La première inflexion concerne notre modèle de laïcité, longtemps présenté comme la marque de fabrique par excellence du républicanisme français. Il serait malmené de deux façons. D'une part,
l'importation en France des politiques, dites de « discrimination positive », permettant aux éléments les plus méritants des « minorités visibles » d'intégrer les
« grandes écoles » ou la haute administration, sans nécessairement franchir les étapes officielles. Pour beaucoup, c'est le principe même du concours républicain et plus largement
de l'égalité de tous devant la loi qui serait ainsi remis en cause.
D'autre part, le plaidoyer du Président en faveur d'une « laïcité positive », qui ferait une lecture plus souple du principe de séparation de l'Église et de l'État, encourageant
notamment les grandes religions à prendre leur place dans le débat public. Comment ne pas sentir l'influence d'un modèle nord-américain qui donne aux « communautés », et notamment
aux églises, un rôle décisif dans l'organisation de la société civile ?
L'évolution la plus nette réside dans la nouvelle vision de l'État et de la société. C'est le modèle issu des grandes réformes de la Libération qui est ici visé. À savoir, un État fort,
déployant ses tentacules sur l'ensemble du territoire, à travers un dense réseau d'administrations publiques et d'entreprises nationalisées, soutenu par une fonction publique légitimée par le
culte du service public.
Un modèle que le gaullisme avait intensifié, en confiant à l'élite administrative le soin d'accélérer la modernisation de la France. Or, à travers le flot des réformes - non-remplacement
d'un fonctionnaire sur deux, révision générale des politiques publiques, rôle attribué à des organismes ad hoc afin de réguler là, la recherche publique, là, l'offre de soins en
milieu hospitalier, loi relative à l'autonomie des Universités... - apparaît une nouvelle conception de l'action publique. Il s'agit de recentrer l'État autour de ses fonctions
essentielles : la justice, la sécurité, l'immigration, la protection des plus faibles (RSA) ; cela, en diluant peu à peu l'administration classique dans une constellation d'agences
semi-autonomes. L'intitulé de la loi dite LRU est révélateur : il s'agit, bien au-delà des seules universités, de diffuser « libertés » et « responsabilités » au sein
d'une société habituée à agir sous le manteau protecteur de l'État central.

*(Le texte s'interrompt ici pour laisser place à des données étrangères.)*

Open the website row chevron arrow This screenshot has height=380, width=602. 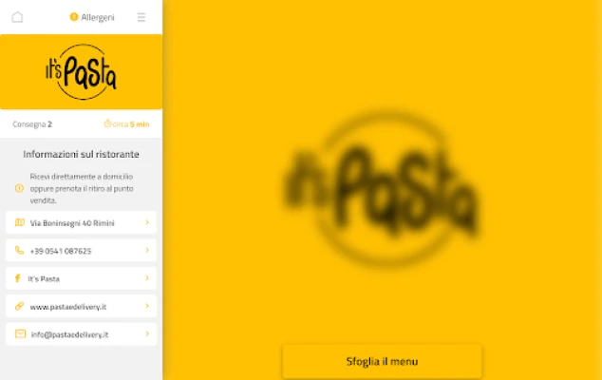tap(147, 306)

On comprend mieux pourquoi la gauche politique et syndicale, et à un degré moindre les héritiers du gaullisme et de la démocratie chrétienne, se montrent véhéments. Ils ont parfaitement
compris que l'enjeu de l'actuel quinquennat était le maintien ou l'abandon progressif d'un modèle politique et social conçu dans l'euphorie de la Libération. Or, la crise économique replace
l'État au centre du débat politique et met en lumière l'importance des filets de protection sociale.
Le problème de fond n'est pas pour autant résolu : le changement de conception que François Bayrou distingue dans la politique actuelle est-il le prix à payer pour le redressement de la
France ou, à l'inverse, la voie assurée de son déclin ?
J. Baudouin
Professeur de science politique à l'université de Rennes 1.